L’Office fédéral de l’administration souligne que chaque demande est examinée au cas par cas. Quelque chose avec lequel Raful est d’accord et qu’il considère comme nécessaire.
Du point de vue de quelqu’un qui est impliqué dans de nombreuses procédures, l’ordre dans lequel les demandes sont traitées est souvent difficile à comprendre, a-t-il ajouté. Le véritable problème n’est pas tant le temps d’attente lui-même que le manque de prévisibilité. “J’ai des dossiers que j’ai déposés il y a presque trois ans et je n’en ai toujours pas entendu parler. En même temps, je reçois des demandes de renseignements sur des dossiers que j’ai déposés il y a à peine un an.”
Selon le ministère de l’Intérieur, au 1er avril 2026, 17 689 requêtes au titre de l’article 116, paragraphe 2, de la Loi fondamentale étaient encore pendantes auprès de l’Office fédéral de l’administration. Le ministère indique que la forte augmentation du nombre de demandes en est la cause et souligne que “des efforts considérables” sont déployés pour réduire les retards.

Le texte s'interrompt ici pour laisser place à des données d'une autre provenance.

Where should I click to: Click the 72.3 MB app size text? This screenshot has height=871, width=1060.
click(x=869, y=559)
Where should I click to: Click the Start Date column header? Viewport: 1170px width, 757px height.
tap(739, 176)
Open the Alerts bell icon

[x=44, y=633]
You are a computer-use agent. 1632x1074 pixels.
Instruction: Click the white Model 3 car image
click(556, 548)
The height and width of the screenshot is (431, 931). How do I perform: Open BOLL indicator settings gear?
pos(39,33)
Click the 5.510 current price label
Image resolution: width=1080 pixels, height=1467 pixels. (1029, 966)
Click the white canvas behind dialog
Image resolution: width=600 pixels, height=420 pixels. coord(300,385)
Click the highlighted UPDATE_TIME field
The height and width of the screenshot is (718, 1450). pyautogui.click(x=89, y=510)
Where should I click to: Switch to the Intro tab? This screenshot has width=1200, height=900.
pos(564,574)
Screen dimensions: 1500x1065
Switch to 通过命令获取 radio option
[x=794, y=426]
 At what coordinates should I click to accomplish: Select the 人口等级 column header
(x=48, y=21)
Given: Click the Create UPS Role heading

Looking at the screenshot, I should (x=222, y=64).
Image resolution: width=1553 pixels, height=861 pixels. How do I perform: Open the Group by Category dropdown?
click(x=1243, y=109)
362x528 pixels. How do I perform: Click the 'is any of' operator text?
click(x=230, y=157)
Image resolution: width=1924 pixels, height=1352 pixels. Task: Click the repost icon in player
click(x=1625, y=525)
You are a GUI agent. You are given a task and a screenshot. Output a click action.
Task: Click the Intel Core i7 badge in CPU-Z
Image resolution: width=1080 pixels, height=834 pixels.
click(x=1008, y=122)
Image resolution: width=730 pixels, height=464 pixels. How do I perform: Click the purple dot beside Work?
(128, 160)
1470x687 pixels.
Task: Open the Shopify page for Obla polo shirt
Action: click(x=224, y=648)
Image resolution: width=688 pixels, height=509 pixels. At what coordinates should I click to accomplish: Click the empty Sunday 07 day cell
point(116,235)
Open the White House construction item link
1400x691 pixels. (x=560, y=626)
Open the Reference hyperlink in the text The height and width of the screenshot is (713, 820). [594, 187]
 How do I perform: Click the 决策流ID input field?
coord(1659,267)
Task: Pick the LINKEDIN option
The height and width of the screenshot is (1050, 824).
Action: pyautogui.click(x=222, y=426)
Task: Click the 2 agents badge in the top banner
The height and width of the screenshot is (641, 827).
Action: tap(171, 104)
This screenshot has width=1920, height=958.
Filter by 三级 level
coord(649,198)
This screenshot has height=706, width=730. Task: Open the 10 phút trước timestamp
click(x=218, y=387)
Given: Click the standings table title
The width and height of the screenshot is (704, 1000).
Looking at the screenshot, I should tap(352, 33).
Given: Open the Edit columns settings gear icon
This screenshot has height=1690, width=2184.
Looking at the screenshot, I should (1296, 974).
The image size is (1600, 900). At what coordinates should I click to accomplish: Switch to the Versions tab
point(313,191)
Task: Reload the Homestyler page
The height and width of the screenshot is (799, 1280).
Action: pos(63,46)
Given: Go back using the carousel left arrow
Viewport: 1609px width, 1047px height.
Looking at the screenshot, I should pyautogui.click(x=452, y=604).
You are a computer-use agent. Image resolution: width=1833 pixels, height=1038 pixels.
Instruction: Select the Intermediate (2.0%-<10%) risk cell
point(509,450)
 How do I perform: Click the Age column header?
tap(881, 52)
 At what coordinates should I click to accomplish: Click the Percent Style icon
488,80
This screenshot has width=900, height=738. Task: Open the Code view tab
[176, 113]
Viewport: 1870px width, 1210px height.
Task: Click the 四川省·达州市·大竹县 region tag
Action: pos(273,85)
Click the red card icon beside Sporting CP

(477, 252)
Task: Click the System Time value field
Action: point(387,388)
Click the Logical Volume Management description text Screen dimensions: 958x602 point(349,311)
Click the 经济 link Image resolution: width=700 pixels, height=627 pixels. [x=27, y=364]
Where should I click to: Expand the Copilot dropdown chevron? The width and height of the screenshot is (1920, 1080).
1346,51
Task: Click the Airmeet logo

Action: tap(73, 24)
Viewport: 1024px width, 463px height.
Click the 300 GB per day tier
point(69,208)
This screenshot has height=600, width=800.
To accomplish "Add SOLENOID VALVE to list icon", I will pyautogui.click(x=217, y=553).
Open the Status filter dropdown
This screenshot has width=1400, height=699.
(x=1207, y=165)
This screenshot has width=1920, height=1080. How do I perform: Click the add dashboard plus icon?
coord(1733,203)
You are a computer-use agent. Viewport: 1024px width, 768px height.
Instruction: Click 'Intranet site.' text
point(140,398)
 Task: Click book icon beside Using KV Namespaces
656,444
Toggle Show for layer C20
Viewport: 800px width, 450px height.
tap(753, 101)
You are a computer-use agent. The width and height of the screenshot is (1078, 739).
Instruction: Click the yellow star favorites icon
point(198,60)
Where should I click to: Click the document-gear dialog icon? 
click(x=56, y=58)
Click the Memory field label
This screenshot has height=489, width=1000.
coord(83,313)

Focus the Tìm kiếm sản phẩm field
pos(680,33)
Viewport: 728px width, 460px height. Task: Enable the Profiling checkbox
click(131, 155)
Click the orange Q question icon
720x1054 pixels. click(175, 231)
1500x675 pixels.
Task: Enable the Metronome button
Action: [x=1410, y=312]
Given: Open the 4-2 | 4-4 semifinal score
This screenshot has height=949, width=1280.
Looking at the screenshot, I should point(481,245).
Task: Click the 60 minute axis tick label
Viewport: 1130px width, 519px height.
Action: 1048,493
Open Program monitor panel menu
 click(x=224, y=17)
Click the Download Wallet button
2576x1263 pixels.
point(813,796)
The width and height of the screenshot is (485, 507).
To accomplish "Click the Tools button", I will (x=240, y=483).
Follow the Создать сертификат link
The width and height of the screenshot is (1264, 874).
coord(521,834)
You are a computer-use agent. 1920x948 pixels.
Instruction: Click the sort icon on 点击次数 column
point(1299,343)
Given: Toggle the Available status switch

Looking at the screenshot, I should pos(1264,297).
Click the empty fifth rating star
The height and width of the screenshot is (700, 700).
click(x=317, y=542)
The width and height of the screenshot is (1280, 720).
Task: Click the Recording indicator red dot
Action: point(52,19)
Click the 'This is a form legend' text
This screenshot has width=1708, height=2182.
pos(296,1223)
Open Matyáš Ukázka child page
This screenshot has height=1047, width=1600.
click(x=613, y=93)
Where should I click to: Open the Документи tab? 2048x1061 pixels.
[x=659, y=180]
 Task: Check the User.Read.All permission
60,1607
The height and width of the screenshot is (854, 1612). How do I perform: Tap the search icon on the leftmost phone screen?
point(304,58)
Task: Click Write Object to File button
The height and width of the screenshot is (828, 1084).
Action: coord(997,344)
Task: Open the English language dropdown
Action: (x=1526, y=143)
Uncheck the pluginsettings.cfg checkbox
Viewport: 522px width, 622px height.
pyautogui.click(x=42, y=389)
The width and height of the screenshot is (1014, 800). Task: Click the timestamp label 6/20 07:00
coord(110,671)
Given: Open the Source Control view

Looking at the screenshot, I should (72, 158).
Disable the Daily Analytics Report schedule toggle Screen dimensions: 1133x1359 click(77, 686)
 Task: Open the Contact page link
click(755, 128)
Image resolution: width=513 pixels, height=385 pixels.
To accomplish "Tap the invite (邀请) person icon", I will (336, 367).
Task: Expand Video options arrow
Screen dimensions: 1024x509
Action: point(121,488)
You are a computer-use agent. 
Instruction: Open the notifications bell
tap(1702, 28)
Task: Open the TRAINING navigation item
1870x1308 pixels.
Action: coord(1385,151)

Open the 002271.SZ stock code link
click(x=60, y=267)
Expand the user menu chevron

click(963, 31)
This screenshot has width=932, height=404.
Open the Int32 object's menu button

Eliyahu Raful l’exprime ainsi : « Si l’Allemagne considère le rétablissement de la citoyenneté comme faisant partie de sa responsabilité historique, le processus devrait également refléter cette responsabilité, par une plus grande clarté, rapidité et accessibilité. »
Le passeport allemand comme plan d’urgence
Cette tendance ne se limite toutefois pas à Israël. Au consulat général d’Allemagne à New York, le nombre de demandes de restauration de la citoyenneté est passé de 734 en 2022 à 1 771 en 2025, selon le service d’information public allemand Tagesschau.
Depuis l’été 2024, les citoyens américains n’ont plus besoin d’autorisation pour conserver leur citoyenneté américaine lors de leur naturalisation en Allemagne, un changement qui a considérablement réduit les obstacles à la demande. Dans de nombreux cas, les motivations diffèrent de celles des candidats israéliens. Plutôt qu’une peur immédiate d’une guerre, il y a souvent un malaise croissant quant à l’évolution politique aux États-Unis.
Raful a déclaré à Euronews que parmi les candidats juifs aux États-Unis, le besoin pratique de sécurité est de plus en plus lié au désir d’appartenir à une Europe perçue comme un système politique plus ouvert. “Les gens ne recherchent pas seulement quelque chose ayant une valeur sentimentale”, a-t-il déclaré.
“Ils recherchent la stabilité, la sécurité et la sécurité juridique.” Dans le même temps, il reste presque impossible de déterminer combien de candidats ont réellement l’intention de s’installer en Allemagne.
Le 8 mai, jour anniversaire de la capitulation de l’Allemagne nazie, l’augmentation du nombre de naturalisations représente plus qu’une tendance statistique. Ils racontent l’histoire de personnes dont les familles ont été contraintes de fuir l’Allemagne et qui recherchent désormais la sécurité juridique, la stabilité et, dans certains cas, un nouvel avenir dans le pays d’où leurs ancêtres ont fui.